A simpatia do público pelas drag queens foi determinante para as edições seguintes do evento, que passaram a ser comandadas sempre por um trio de personagens travestidos de mulheres – neste ano, serão duas drag queens e a transexual Valéria Houston. Intercalar humor e pautas sérias virou estratégia da Parada de Porto Alegre, que, diferentemente de outras, preserva estrutura com palco fixo para apresentações.
– O que atrai as pessoas é que a drag queen é uma figura feminina exagerada, uma coisa mais agressiva. Fica engraçado – opina Charlene Voluntaire, uma das apresentadoras desta edição.
O evento conta com o apoio da prefeitura para montar a estrutura e shows de artistas voluntários. Além das apresentações diversas, há um bloco dedicado exclusivamente a novas drag queens, o New Generation.
Trans apresentando
Uma entonação à capela de I will always love you, de Whitney Houston, prendeu a atenção dos milhares que assistiam à Parada em 2006. Vestida com uma calça legging branca e uma camiseta com a palavra "orgulho" estampada, a dona da voz, Valéria Houston, fazia sua primeira participação no evento.
– Eu lembro nitidamente desse dia, da minha roupa, da expressão no rosto das pessoas. Hoje tem muitas trans que cantam, mas, à época, era uma coisa nova, porque todas dublavam – recorda a artista.
Mais de uma década depois, a cantora de 36 anos, que já se apresentou em Paris, participou de programas televisivos e tem uma longa carreira em bares da Capital, será a primeira apresentadora transexual do evento, ao lado de Charlene e Cassandra. Apesar da estreia, que encara como uma "grande responsabilidade", a artista natural de Santo Ângelo, no noroeste do Estado, já tem intimidade com o palco da Parada, onde pisou diversas vezes. Para Valéria, o convite representa a continuidade de uma luta que se iniciou com a mudança para a Capital, em 2005, e se fortaleceu no ano passado, após ter sofrido uma agressão transfóbica quando estava acompanhada do namorado:
– Com a arte, posso mostrar que há uma existência trans fora da marginalidade.

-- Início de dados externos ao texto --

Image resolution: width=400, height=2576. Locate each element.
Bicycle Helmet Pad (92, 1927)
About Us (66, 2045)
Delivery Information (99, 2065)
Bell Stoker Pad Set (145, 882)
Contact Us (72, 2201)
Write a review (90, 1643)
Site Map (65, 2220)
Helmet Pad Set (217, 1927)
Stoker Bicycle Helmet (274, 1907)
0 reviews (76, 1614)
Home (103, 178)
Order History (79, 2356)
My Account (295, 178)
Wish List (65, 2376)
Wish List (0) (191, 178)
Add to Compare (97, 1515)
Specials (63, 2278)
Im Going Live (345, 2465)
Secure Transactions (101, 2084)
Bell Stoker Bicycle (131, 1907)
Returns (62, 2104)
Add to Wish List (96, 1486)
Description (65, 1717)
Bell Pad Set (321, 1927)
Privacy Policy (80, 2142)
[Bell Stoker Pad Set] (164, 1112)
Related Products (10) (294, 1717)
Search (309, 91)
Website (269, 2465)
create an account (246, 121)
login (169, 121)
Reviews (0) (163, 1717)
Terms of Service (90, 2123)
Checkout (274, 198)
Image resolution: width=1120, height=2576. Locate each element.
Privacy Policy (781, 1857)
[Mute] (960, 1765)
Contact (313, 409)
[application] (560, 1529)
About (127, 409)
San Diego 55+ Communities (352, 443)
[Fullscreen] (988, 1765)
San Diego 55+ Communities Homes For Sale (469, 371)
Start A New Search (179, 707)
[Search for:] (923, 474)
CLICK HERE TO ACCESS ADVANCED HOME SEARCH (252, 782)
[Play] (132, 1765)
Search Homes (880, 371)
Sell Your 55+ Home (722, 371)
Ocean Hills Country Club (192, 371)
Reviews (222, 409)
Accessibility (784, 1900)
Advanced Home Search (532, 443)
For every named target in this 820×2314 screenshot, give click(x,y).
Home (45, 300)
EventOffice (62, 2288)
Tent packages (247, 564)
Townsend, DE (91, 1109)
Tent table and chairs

Sem número específico para o evento de domingo, ela espera poder dar uma palhinha ao público que acompanhar o evento no Parque Farroupilha. Para comandar a Parada Livre, já separou figurino especial, que considera de sorte: usará o mesmo vestido com o qual participou do Grande Prêmio do Cinema Brasileiro, no mês passado.
– É um vestido azul de paetê com uma fenda enorme na perna. Parece uma sereia – diverte-se.
Marcha Lésbica
Até 2012, a Marcha Lésbica, coordenada pela Liga Brasileira de Lésbicas (LBL), era feita em data separada. Chamar atenção para a pauta específica das mulheres era o principal motivo para organizar um movimento à parte da Parada Livre. Em 2013, no dia programado, choveu forte e a marcha não saiu. Veio a oportunidade: as organizadoras decidiram, então, unirem-se à Parada Livre daquele ano. desde então, os dois eventos são organizados no mesmo dia. A Marcha ainda carrega o nome para dar maior representatividade à causa lésbica.
– Neste momento, é positivo que seja junto. A Parada Livre por si só agrega muitas pessoas, todas as classes sociais, a gente sempre diz que o morro desce para a parada aqui no Estado, o que é diferente do resto do Brasil. Em nível estadual, o movimento é bem articulado e considera a pauta das mulheres – diz Roselaine Dias, 47 anos, presidente do Conselho Estadual dos Direitos da População LGBT e representante da LBL.